Mme Bourdon eut bientôt retrouvé son charmant sourire.

— Cette femme a eu raison, dit-elle. Avec un enfant dans ses bras elle eût été exposée sur le siége du cocher.

— Et puis, ce n’eût vraiment pas été convenable, observa Mme Gavel.

— C’eût été humain ! répliqua Mme Delbès.

— Eh sans doute ! dit Gavel d’une voix stridente. Mais tu sais, ma chère Fenella, que les convenances doivent passer avant tout.

— Pourtant il souffre, se dit Lucie.

La carriole s’était remise en marche ; on entendit encore entre deux cahots un vagissement plaintif.
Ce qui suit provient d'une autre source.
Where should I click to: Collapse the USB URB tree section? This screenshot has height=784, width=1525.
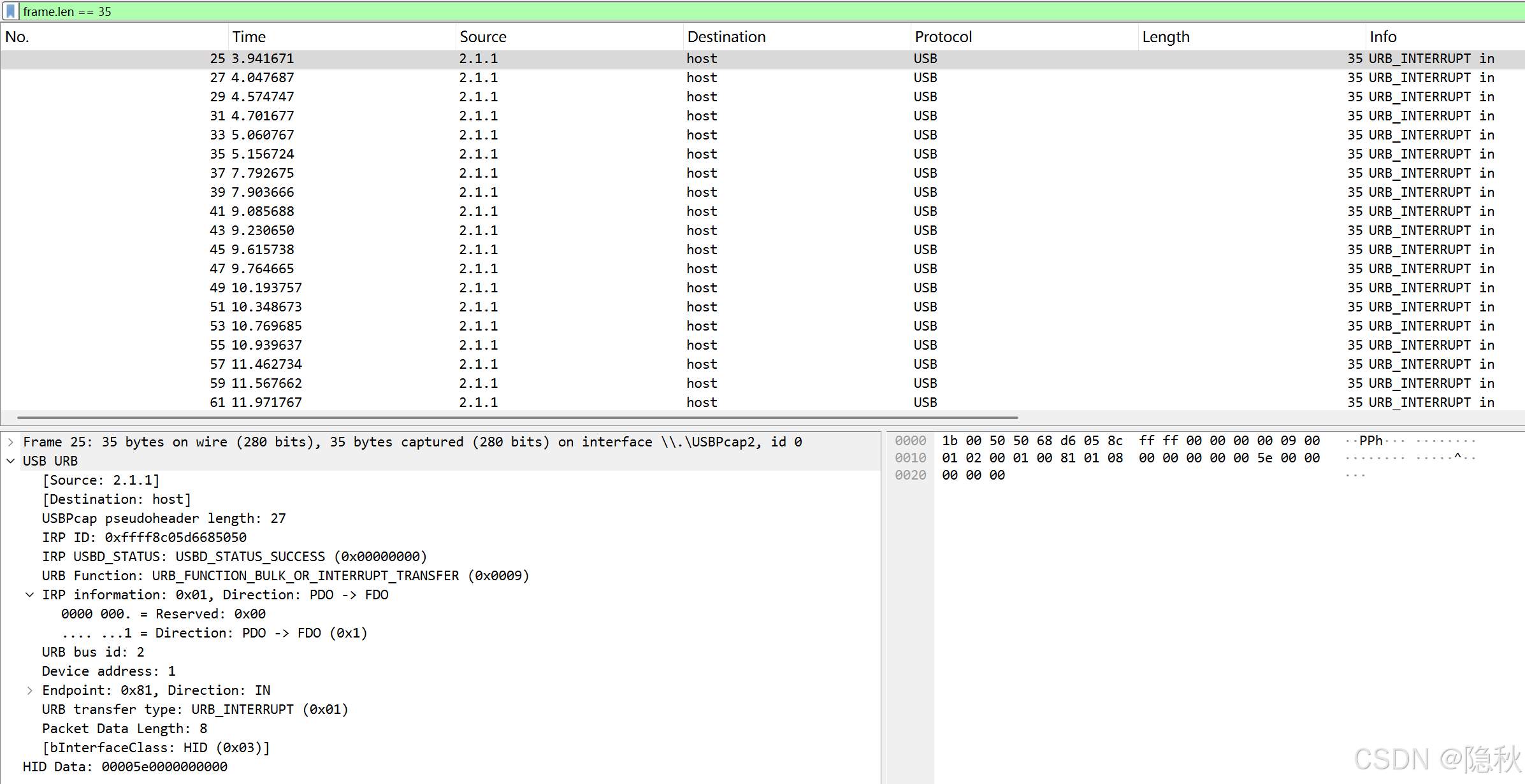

Il n’est rien d’aussi éloquent dans la parole humaine que le cri du petit enfant. Ce cri résume toutes les impressions de l’être inhabile à s’exprimer autrement, et ces impressions, pour être simples et rudimentaires, n’en contiennent pas moins toutes celles qu’il essaiera plus tard en vain de rendre complètement dans un autre langage. Désir, colère, apaisement, joie, regrets, plaisir, tristesse ou malaise, tout se trouve dans ces cris, si bien compris des mères et si irrésistiblement obéis, car c’est la langue primitive et universelle, dont le mensonge, la recherche, ni le sophisme n’ont point affaibli l’accent.

— Vous restez en arrière, Mlle Lucie ? dit Mme Delbès en s’arrêtant pour attendre la jeune fille.